» WHAT YOU WILL DO: Return every line below exactly, leaving nothing out.

SUPPLIED MATERIAL Start Marker

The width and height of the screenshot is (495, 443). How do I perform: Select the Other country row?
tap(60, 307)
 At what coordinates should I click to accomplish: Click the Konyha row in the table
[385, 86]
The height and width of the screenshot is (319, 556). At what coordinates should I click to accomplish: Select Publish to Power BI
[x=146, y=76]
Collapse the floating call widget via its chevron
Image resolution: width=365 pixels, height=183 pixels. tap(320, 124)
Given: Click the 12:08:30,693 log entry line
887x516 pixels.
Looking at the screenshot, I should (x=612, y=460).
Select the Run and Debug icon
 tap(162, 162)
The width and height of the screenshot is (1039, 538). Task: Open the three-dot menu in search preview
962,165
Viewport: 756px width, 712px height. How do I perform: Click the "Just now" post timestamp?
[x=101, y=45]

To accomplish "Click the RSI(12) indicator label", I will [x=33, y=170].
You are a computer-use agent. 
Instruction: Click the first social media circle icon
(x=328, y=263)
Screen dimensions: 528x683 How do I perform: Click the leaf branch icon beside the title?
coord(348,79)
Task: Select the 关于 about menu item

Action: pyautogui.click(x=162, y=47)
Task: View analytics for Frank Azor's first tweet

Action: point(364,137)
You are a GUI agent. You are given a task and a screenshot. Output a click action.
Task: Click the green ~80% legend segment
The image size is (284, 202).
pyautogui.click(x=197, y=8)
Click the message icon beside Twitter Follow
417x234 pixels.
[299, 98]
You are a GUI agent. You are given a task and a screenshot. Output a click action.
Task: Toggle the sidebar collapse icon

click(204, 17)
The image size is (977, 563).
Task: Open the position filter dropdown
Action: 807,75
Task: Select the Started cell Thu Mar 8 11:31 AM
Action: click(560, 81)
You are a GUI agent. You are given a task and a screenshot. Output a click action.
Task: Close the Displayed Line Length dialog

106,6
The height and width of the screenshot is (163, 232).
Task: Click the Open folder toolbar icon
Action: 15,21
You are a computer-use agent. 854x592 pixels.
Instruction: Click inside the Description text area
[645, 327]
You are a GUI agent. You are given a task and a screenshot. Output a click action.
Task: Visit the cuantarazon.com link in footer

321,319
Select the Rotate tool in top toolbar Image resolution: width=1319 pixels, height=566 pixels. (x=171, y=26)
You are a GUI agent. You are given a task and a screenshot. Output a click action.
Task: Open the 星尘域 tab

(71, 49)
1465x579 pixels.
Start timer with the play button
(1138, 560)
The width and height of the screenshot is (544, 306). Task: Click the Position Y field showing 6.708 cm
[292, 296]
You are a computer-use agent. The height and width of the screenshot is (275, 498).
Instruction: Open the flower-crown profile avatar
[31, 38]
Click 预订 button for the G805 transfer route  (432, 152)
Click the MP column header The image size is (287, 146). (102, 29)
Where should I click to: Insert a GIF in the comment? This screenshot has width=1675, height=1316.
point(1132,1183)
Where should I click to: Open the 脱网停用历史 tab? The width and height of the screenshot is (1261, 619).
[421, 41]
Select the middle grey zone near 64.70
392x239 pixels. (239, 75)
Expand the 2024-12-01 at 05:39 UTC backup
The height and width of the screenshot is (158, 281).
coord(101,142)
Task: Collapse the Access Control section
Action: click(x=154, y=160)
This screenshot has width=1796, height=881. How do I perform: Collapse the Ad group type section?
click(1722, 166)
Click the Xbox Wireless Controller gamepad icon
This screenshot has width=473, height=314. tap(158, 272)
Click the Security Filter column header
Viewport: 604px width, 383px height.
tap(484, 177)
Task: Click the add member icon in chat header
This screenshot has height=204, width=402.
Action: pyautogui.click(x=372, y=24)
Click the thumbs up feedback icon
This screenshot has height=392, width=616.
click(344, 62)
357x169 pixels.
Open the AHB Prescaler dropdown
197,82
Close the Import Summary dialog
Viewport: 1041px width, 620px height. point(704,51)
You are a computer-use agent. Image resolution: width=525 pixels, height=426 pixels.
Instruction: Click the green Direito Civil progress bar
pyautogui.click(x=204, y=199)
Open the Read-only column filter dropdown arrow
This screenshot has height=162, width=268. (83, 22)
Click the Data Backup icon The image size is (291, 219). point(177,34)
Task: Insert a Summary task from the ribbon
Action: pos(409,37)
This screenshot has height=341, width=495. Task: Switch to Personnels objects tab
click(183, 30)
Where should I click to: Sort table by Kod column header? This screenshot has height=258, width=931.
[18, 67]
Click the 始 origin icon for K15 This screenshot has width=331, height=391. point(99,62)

SUPPLIED MATERIAL End Marker

» RESPONSE:
The width and height of the screenshot is (495, 443). How do I perform: Select the Other country row?
tap(60, 307)
 At what coordinates should I click to accomplish: Click the Konyha row in the table
[385, 86]
The height and width of the screenshot is (319, 556). At what coordinates should I click to accomplish: Select Publish to Power BI
[x=146, y=76]
Collapse the floating call widget via its chevron
Image resolution: width=365 pixels, height=183 pixels. tap(320, 124)
Given: Click the 12:08:30,693 log entry line
887x516 pixels.
Looking at the screenshot, I should (x=612, y=460).
Select the Run and Debug icon
 tap(162, 162)
The width and height of the screenshot is (1039, 538). Task: Open the three-dot menu in search preview
962,165
Viewport: 756px width, 712px height. How do I perform: Click the "Just now" post timestamp?
[x=101, y=45]

To accomplish "Click the RSI(12) indicator label", I will [x=33, y=170].
You are a computer-use agent. 
Instruction: Click the first social media circle icon
(x=328, y=263)
Screen dimensions: 528x683 How do I perform: Click the leaf branch icon beside the title?
coord(348,79)
Task: Select the 关于 about menu item

Action: pyautogui.click(x=162, y=47)
Task: View analytics for Frank Azor's first tweet

Action: point(364,137)
You are a GUI agent. You are given a task and a screenshot. Output a click action.
Task: Click the green ~80% legend segment
The image size is (284, 202).
pyautogui.click(x=197, y=8)
Click the message icon beside Twitter Follow
417x234 pixels.
[299, 98]
You are a GUI agent. You are given a task and a screenshot. Output a click action.
Task: Toggle the sidebar collapse icon

click(204, 17)
The image size is (977, 563).
Task: Open the position filter dropdown
Action: 807,75
Task: Select the Started cell Thu Mar 8 11:31 AM
Action: click(560, 81)
You are a GUI agent. You are given a task and a screenshot. Output a click action.
Task: Close the Displayed Line Length dialog

106,6
The height and width of the screenshot is (163, 232).
Task: Click the Open folder toolbar icon
Action: 15,21
You are a computer-use agent. 854x592 pixels.
Instruction: Click inside the Description text area
[645, 327]
You are a GUI agent. You are given a task and a screenshot. Output a click action.
Task: Visit the cuantarazon.com link in footer

321,319
Select the Rotate tool in top toolbar Image resolution: width=1319 pixels, height=566 pixels. (x=171, y=26)
You are a GUI agent. You are given a task and a screenshot. Output a click action.
Task: Open the 星尘域 tab

(71, 49)
1465x579 pixels.
Start timer with the play button
(1138, 560)
The width and height of the screenshot is (544, 306). Task: Click the Position Y field showing 6.708 cm
[292, 296]
You are a computer-use agent. The height and width of the screenshot is (275, 498).
Instruction: Open the flower-crown profile avatar
[31, 38]
Click 预订 button for the G805 transfer route  (432, 152)
Click the MP column header The image size is (287, 146). (102, 29)
Where should I click to: Insert a GIF in the comment? This screenshot has width=1675, height=1316.
point(1132,1183)
Where should I click to: Open the 脱网停用历史 tab? The width and height of the screenshot is (1261, 619).
[421, 41]
Select the middle grey zone near 64.70
392x239 pixels. (239, 75)
Expand the 2024-12-01 at 05:39 UTC backup
The height and width of the screenshot is (158, 281).
coord(101,142)
Task: Collapse the Access Control section
Action: click(x=154, y=160)
This screenshot has width=1796, height=881. How do I perform: Collapse the Ad group type section?
click(1722, 166)
Click the Xbox Wireless Controller gamepad icon
This screenshot has width=473, height=314. tap(158, 272)
Click the Security Filter column header
Viewport: 604px width, 383px height.
tap(484, 177)
Task: Click the add member icon in chat header
This screenshot has height=204, width=402.
Action: pyautogui.click(x=372, y=24)
Click the thumbs up feedback icon
This screenshot has height=392, width=616.
click(344, 62)
357x169 pixels.
Open the AHB Prescaler dropdown
197,82
Close the Import Summary dialog
Viewport: 1041px width, 620px height. point(704,51)
You are a computer-use agent. Image resolution: width=525 pixels, height=426 pixels.
Instruction: Click the green Direito Civil progress bar
pyautogui.click(x=204, y=199)
Open the Read-only column filter dropdown arrow
This screenshot has height=162, width=268. (83, 22)
Click the Data Backup icon The image size is (291, 219). point(177,34)
Task: Insert a Summary task from the ribbon
Action: pos(409,37)
This screenshot has height=341, width=495. Task: Switch to Personnels objects tab
click(183, 30)
Where should I click to: Sort table by Kod column header? This screenshot has height=258, width=931.
[18, 67]
Click the 始 origin icon for K15 This screenshot has width=331, height=391. point(99,62)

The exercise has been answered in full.